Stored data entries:
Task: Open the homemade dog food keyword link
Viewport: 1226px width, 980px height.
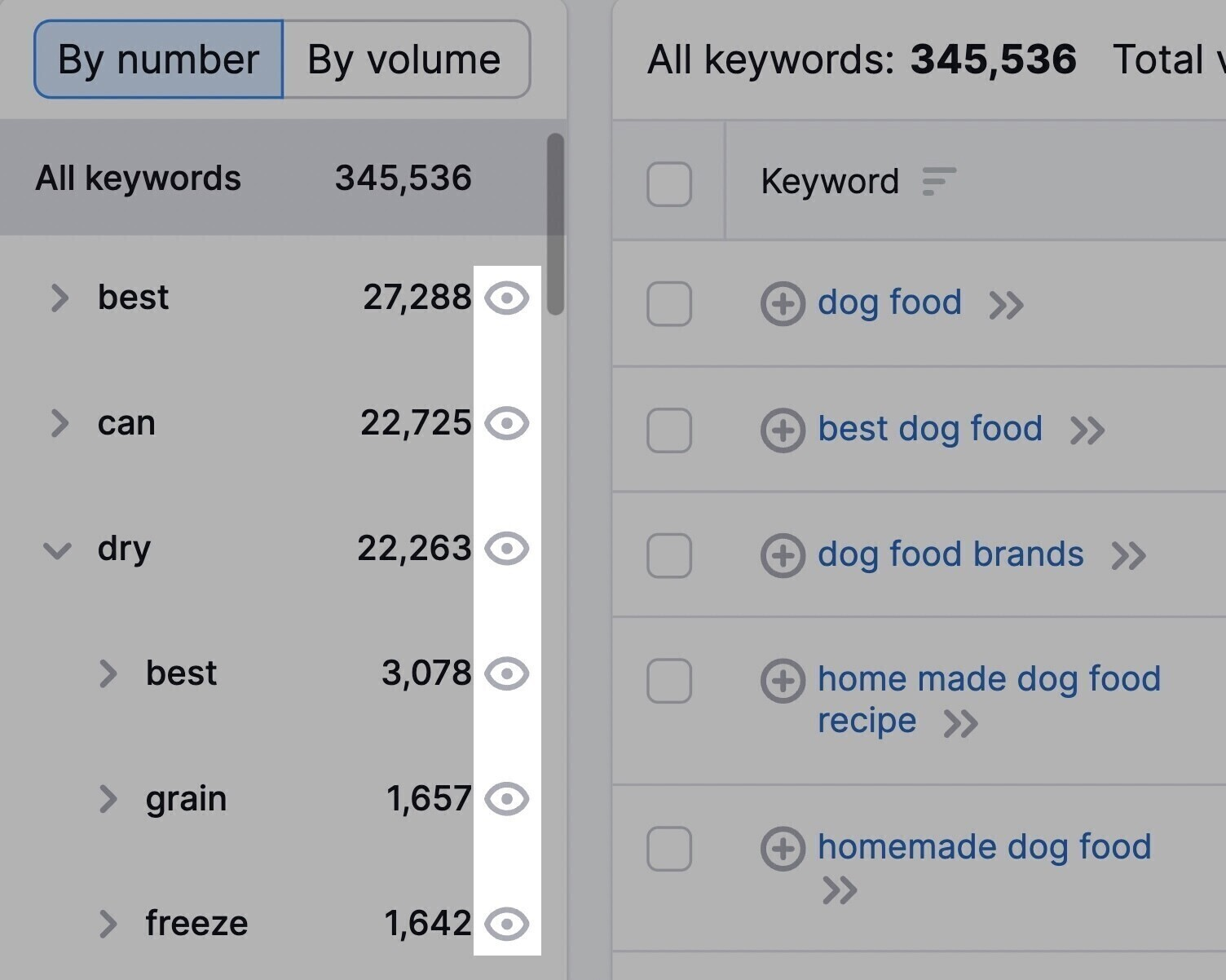Action: [x=984, y=846]
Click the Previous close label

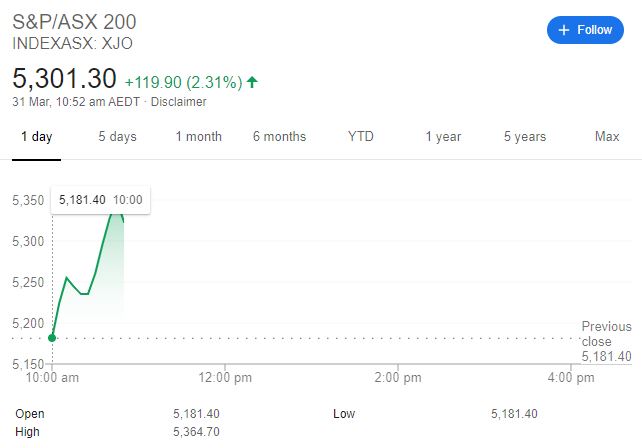pos(606,334)
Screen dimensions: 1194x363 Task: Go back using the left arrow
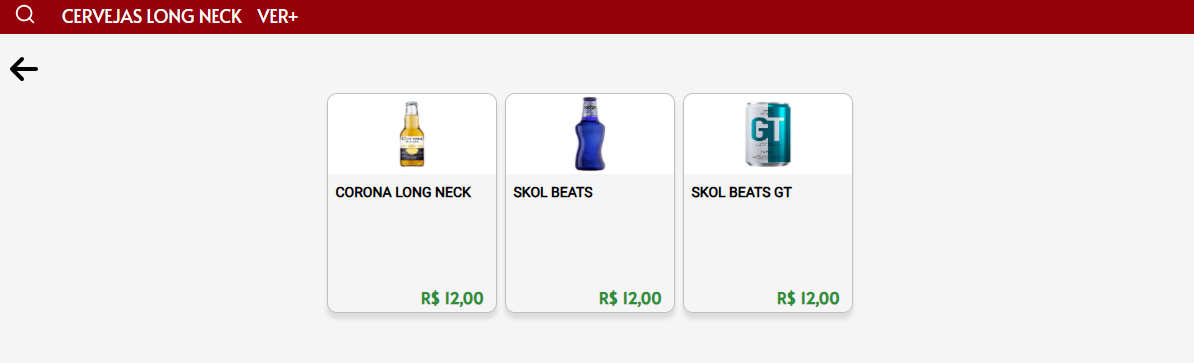tap(24, 69)
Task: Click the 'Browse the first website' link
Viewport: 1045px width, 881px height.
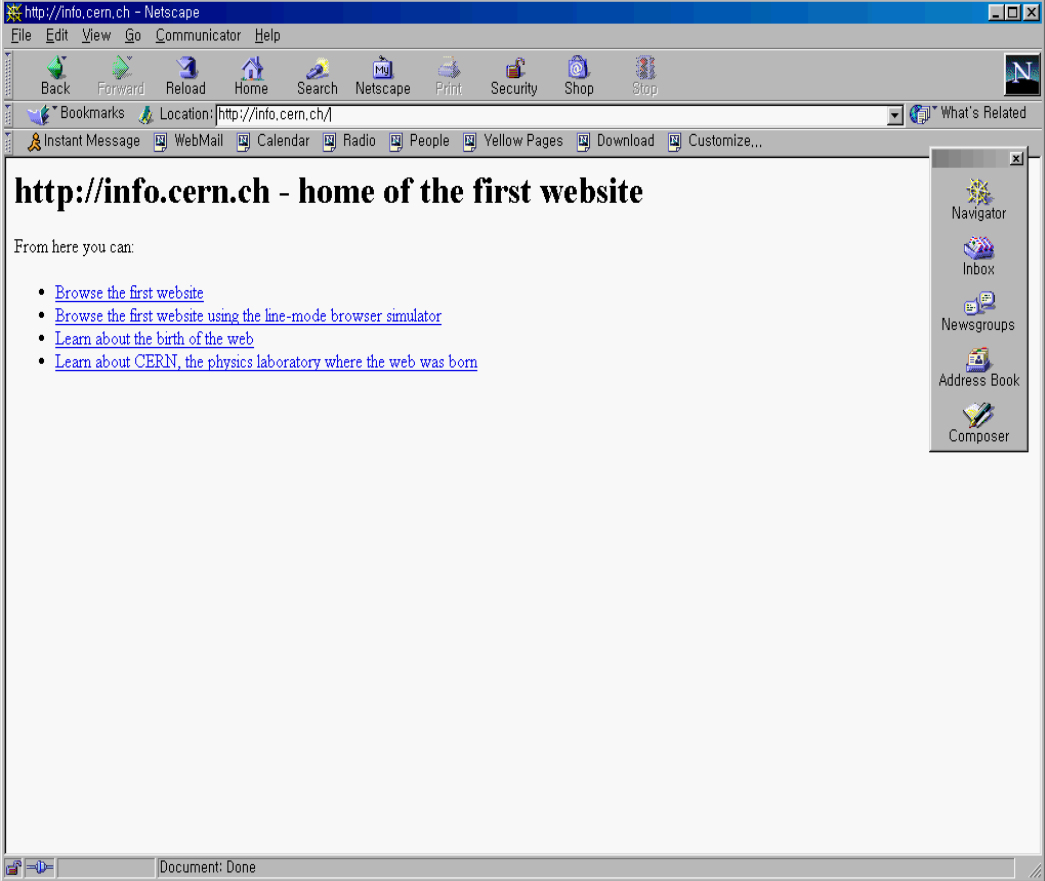Action: coord(128,293)
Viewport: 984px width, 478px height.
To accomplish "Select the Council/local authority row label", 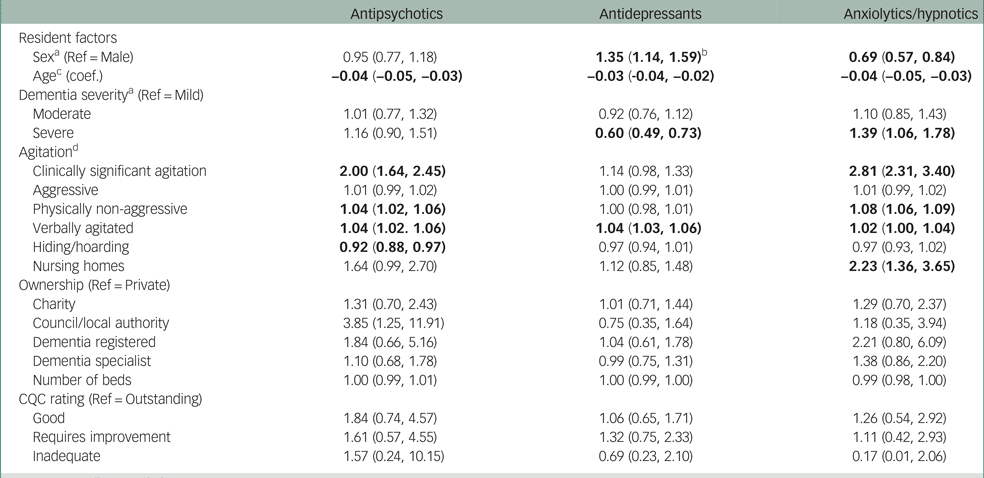I will click(100, 323).
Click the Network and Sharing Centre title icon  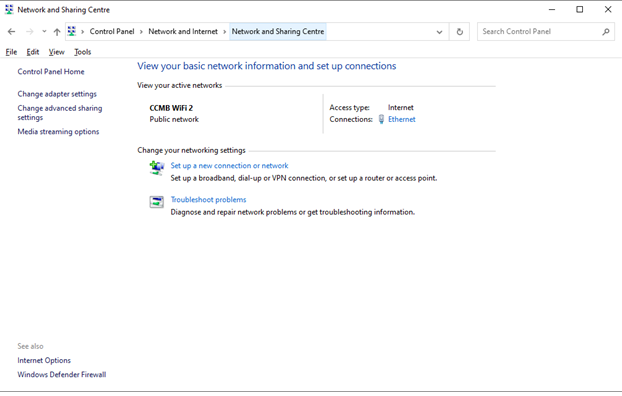9,10
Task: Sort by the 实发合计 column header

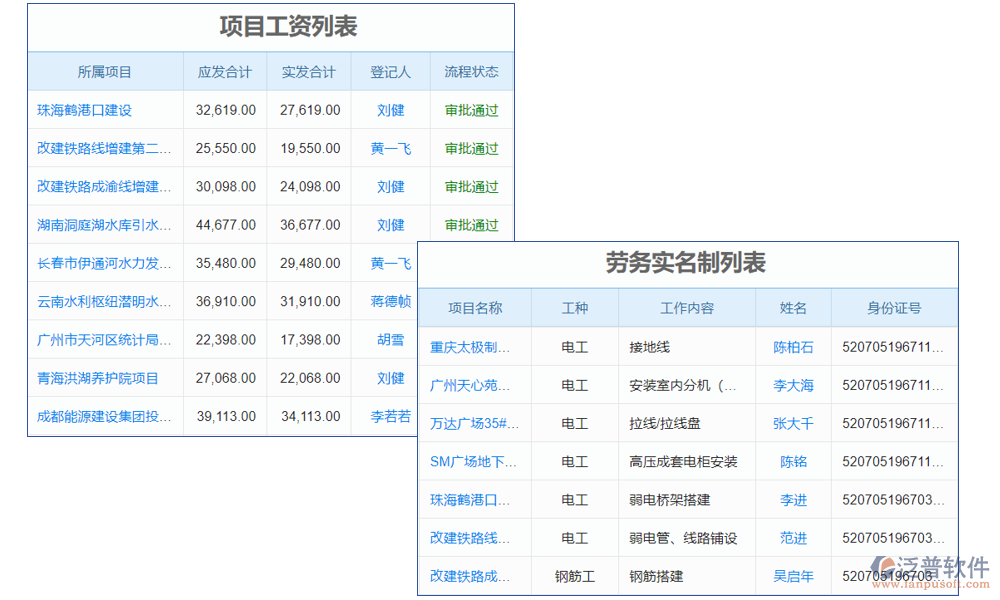Action: (309, 71)
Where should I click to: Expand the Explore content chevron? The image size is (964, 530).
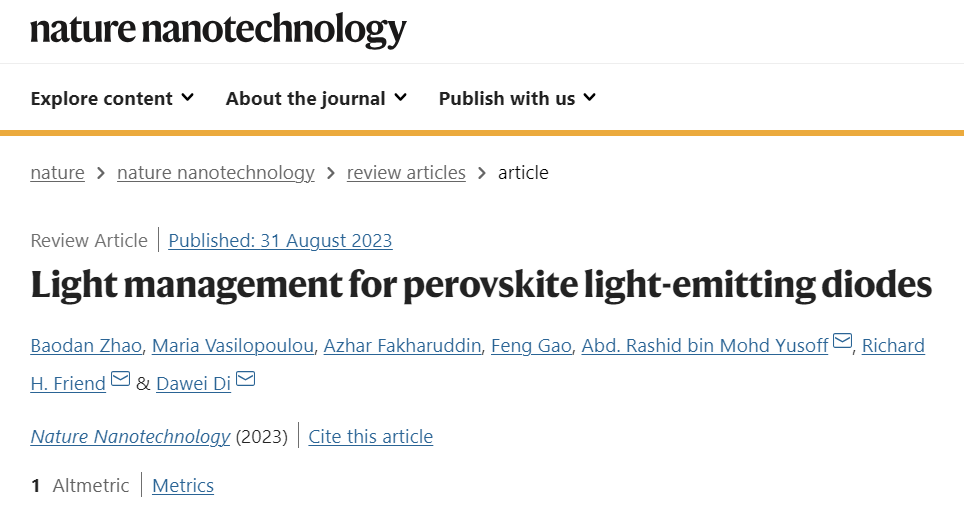click(x=188, y=98)
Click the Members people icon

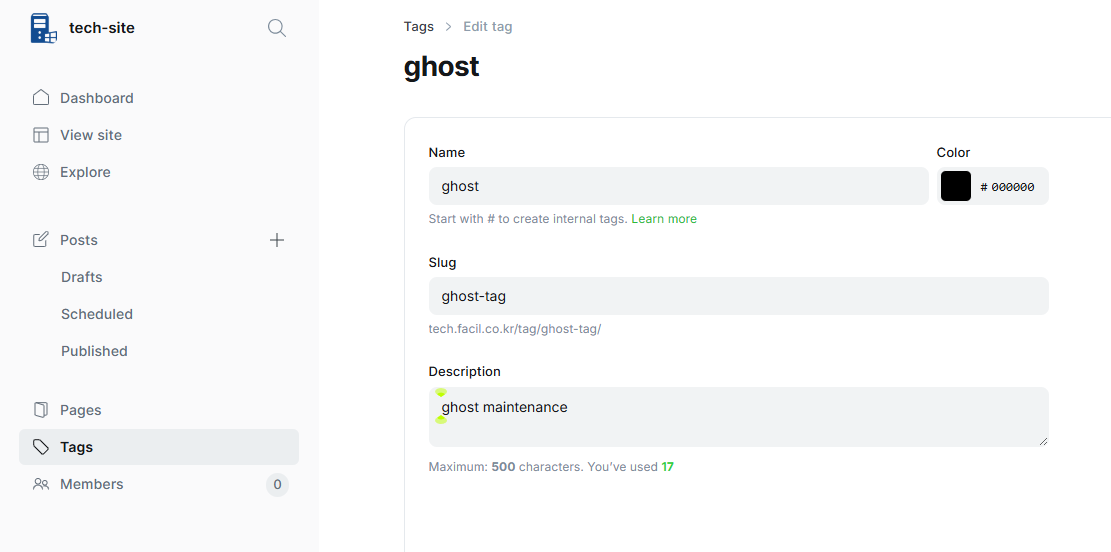[x=41, y=484]
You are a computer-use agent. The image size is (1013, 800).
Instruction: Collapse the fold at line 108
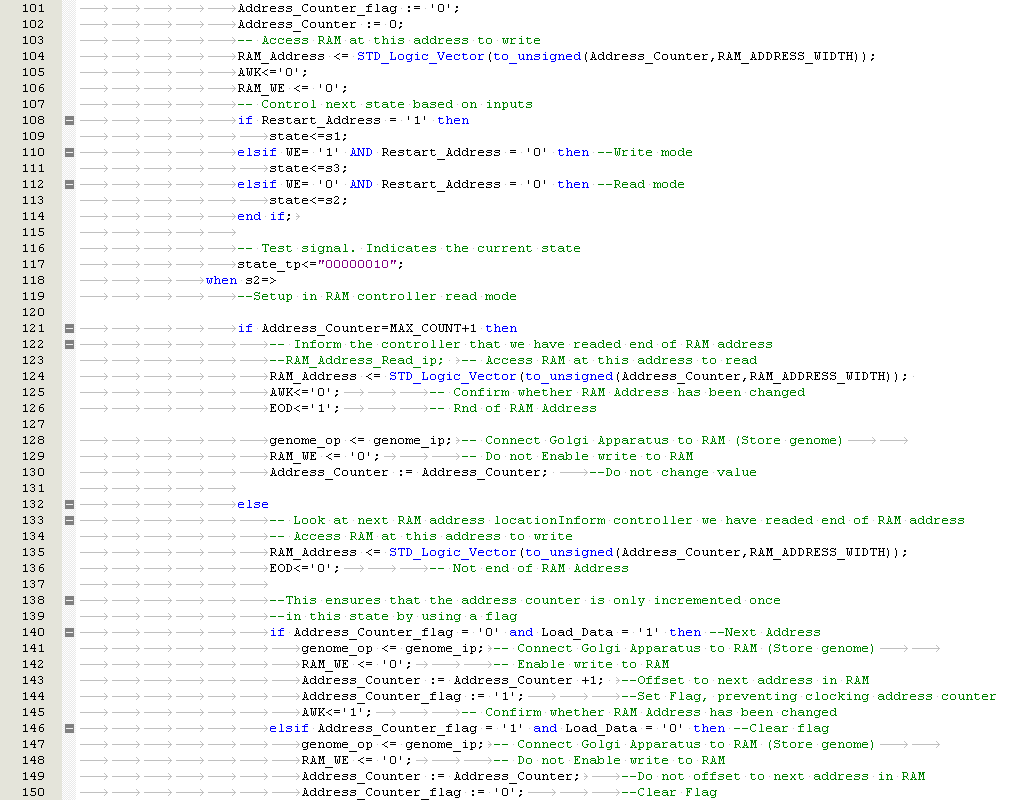(69, 120)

Task statement:
Lines from the one containing "Where should I" through the end of the entries above, both included, are to be written out exactly; no pictures and no other lines.

Result for this task:
Where should I click to: Expand the Explore content chevron? The image size is (964, 530).
click(x=188, y=98)
Click the Members people icon

[x=41, y=484]
You are a computer-use agent. The image size is (1013, 800).
Instruction: Collapse the fold at line 108
(69, 120)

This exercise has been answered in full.